In the test group file, write FakeRandomMinute_Get().

//Test file for SomethingThatUses_RandomMinute_Get

extern "C"
{
    static randomMinuteValue;
    static randomMinuteIncrement;
    static void FakeRandomMinute_Init(int first, int increment)
    {
        randomMinuteValue = first;
        randomMinuteIncrement = increment;
    }

    static int FakeRandomMinute_Get(void)
    {
        int value = randomMinuteValue;
        randomMinuteValue += randomMinuteIncrement;
        return value
    }
}

in setup() override RandomMinute_Get() with FakeRandomMinute_Get().

//Test file for SomethingThatUses_RandomMinute_Get - Continued

TEST_GROUP(SomethingThatUses_RandomMinute_Get)
{
    void setup()
    {
        //other setup
        FakeRandomMinute_Init(-30, 3);
        UT_PTR_SET(RandomMinute_Get, FakeRandomMinute_Get);
    }
}
    void teardown()
    {
    }
}

UT_PTR_SET overrides the function pointer and then restores its original value after teardown(). Your code under test now has predcitable random minutes.

In another test group, the production RamdomMinute_Get() function can be tested without overriding the function pointer.

// RandomMinuteTest.cpp

TEST_GROUP(RandomMinute) {}

TEST(RandomMinute, GetIsInRange)
{
    for (int i = 0; i < 100; i++)
    {
        minute = RandomMinute_Get();
        AssertMinuteIsInRange();
    }
}

But maybe you don’t want to use a function pointer. You might prefer this next solution.

#include the .c file in a C++ namespace

In this solution, the test-double’s function name in FakeRandomMinute.c is the same as the function being faked, business as usual for link-time substitution.

// FakeRandomMinute.h
#include "RandomMinute.h"
void FakeRandomMinute_Init(int first, int increment);
// FakeRandomMinute.c
#include "FakeRandomMinute.h"

void FakeRandomMinute_Init(int first, int increment)
{
    randomMinuteValue = first;
    randomMinuteIncrement = increment;
}

int RandomMinute_Get(void)
{
    int value = randomMinuteValue;
    randomMinuteValue += randomMinuteIncrement;
    return value
}

To test the production implementation, the the RandomMinute.c file can be #included in the test file. In addition, the #include needs to be wrapped in a C++ namespace to keep the name out of the global namespace.

// in your test file

namespace Test
{
    #include "RandomMinute.c"
}

In the test cases, make calls to Test::RandomMinute_Get().

TEST(RandomMinute, GetIsInRange)
{
    for (int i = 0; i < 100; i++)
    {
        minute = Test::RandomMinute_Get();
        AssertMinuteIsInRange();
    }
}

Linker Wrapping

The linker tricks are not generally available except from gcc. I’ve experimented with wrapping in gcc., but could not find it in visual studio or IAR (at the time I looked).

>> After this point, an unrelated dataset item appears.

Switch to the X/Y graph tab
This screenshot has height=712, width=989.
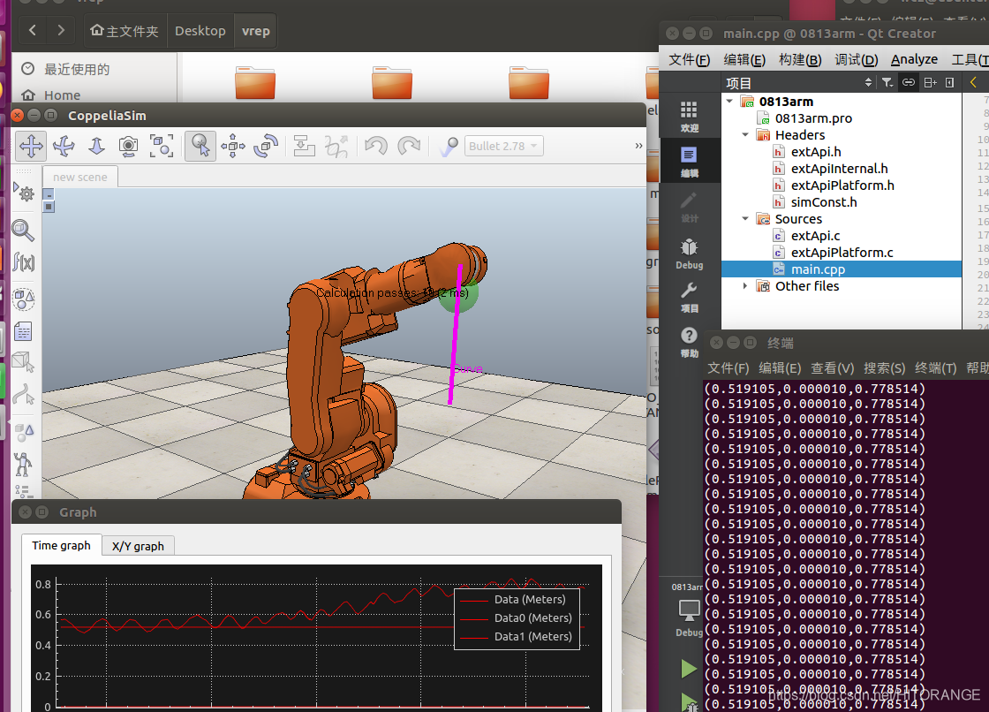click(x=138, y=546)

In gcc, wrap RamdomMinute_Get() with these command line options:

gcc -Wl,--wrap=RamdomMinute_Get ...

The linker will redirect calls to RamdomMinute_Get() to __wrap_RamdomMinute_Get(). You can get at there production implementation by calling __real_RamdomMinute_Get(). You need to provide __wrap_RamdomMinute_Get() to hold your fake implimentation and to keep the linker happy.

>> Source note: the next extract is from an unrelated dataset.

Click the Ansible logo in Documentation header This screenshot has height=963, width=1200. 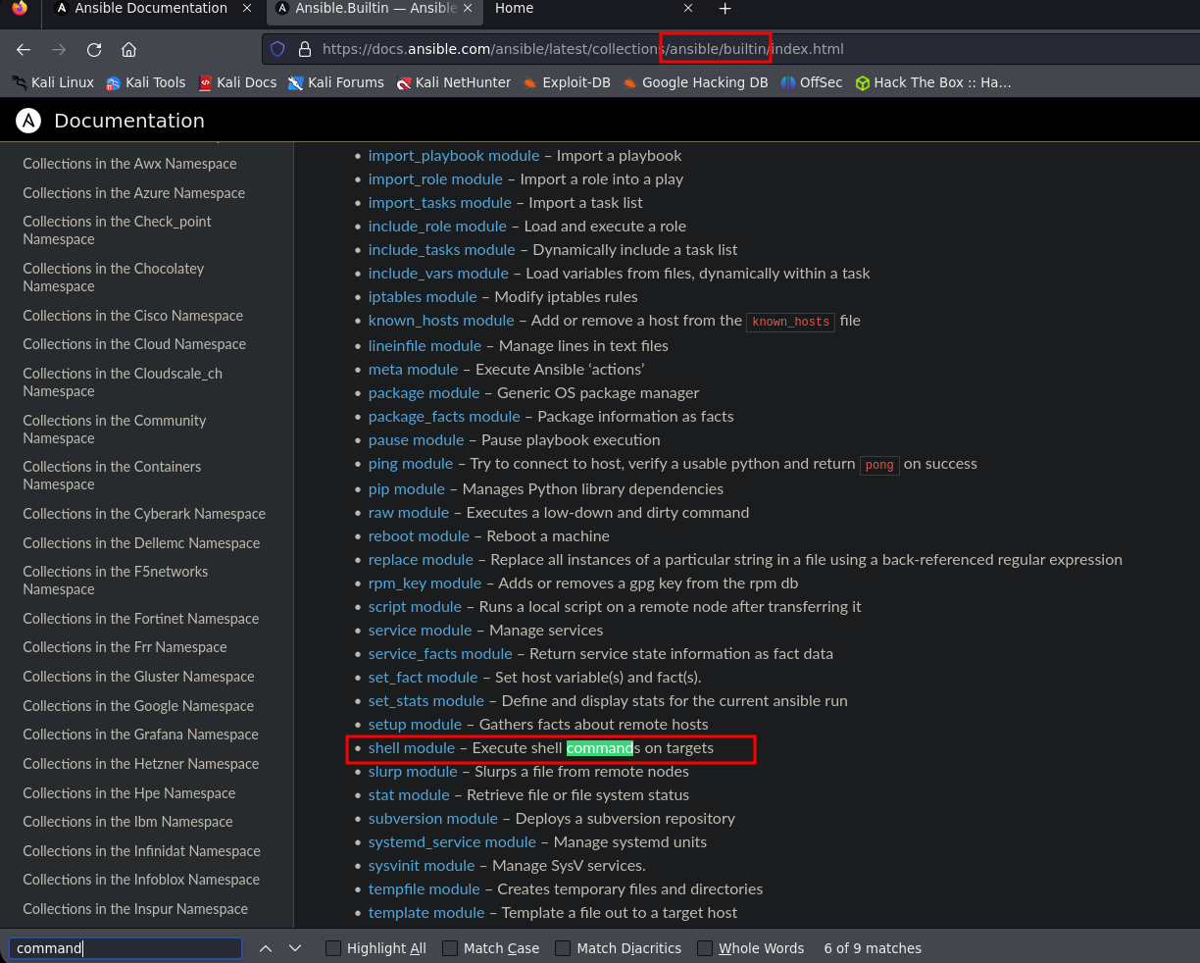[28, 121]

int __wrap_RamdomMinute_Get()
{
    // some fake implementation
}

Maybe some test cases want the real RamdomMinute_Get(), you could make the wrapped function default to the real with function.

static int (*customRamdomMinute_Get)() = 0;
int __wrap_RamdomMinute_Get()
{
    if (customRamdomMinute_Get)
            return customRamdomMinute_Get();
    return __real_RamdomMinute_Get();
}

I chose to use a function pointer for test specific behavior. This lets you have a generic fake implemention that is customized close to your test case.

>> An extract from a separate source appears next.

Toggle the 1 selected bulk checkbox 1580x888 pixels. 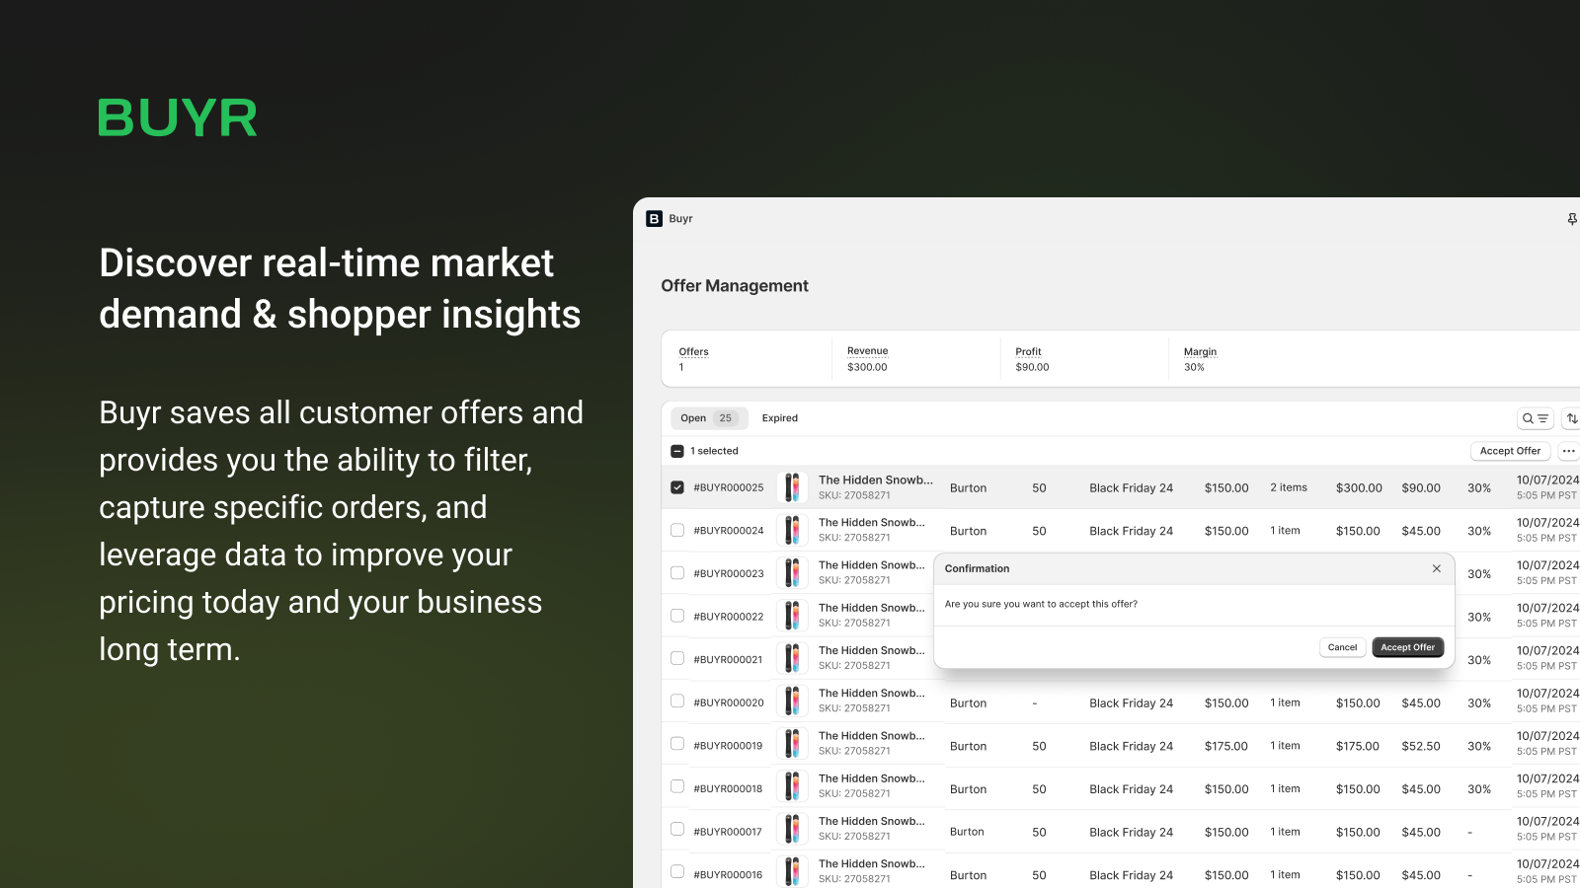(677, 451)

There are some limitations so you may want to look at this Stack Overflow article for linker wrapping

Weak Linking

I’d say stay away from weak linking as it means adding non-standard stuff to your producion C code.

Finally

You can mix and match these techniques. Let me know how this works for you or if you know some other solutions to this problem.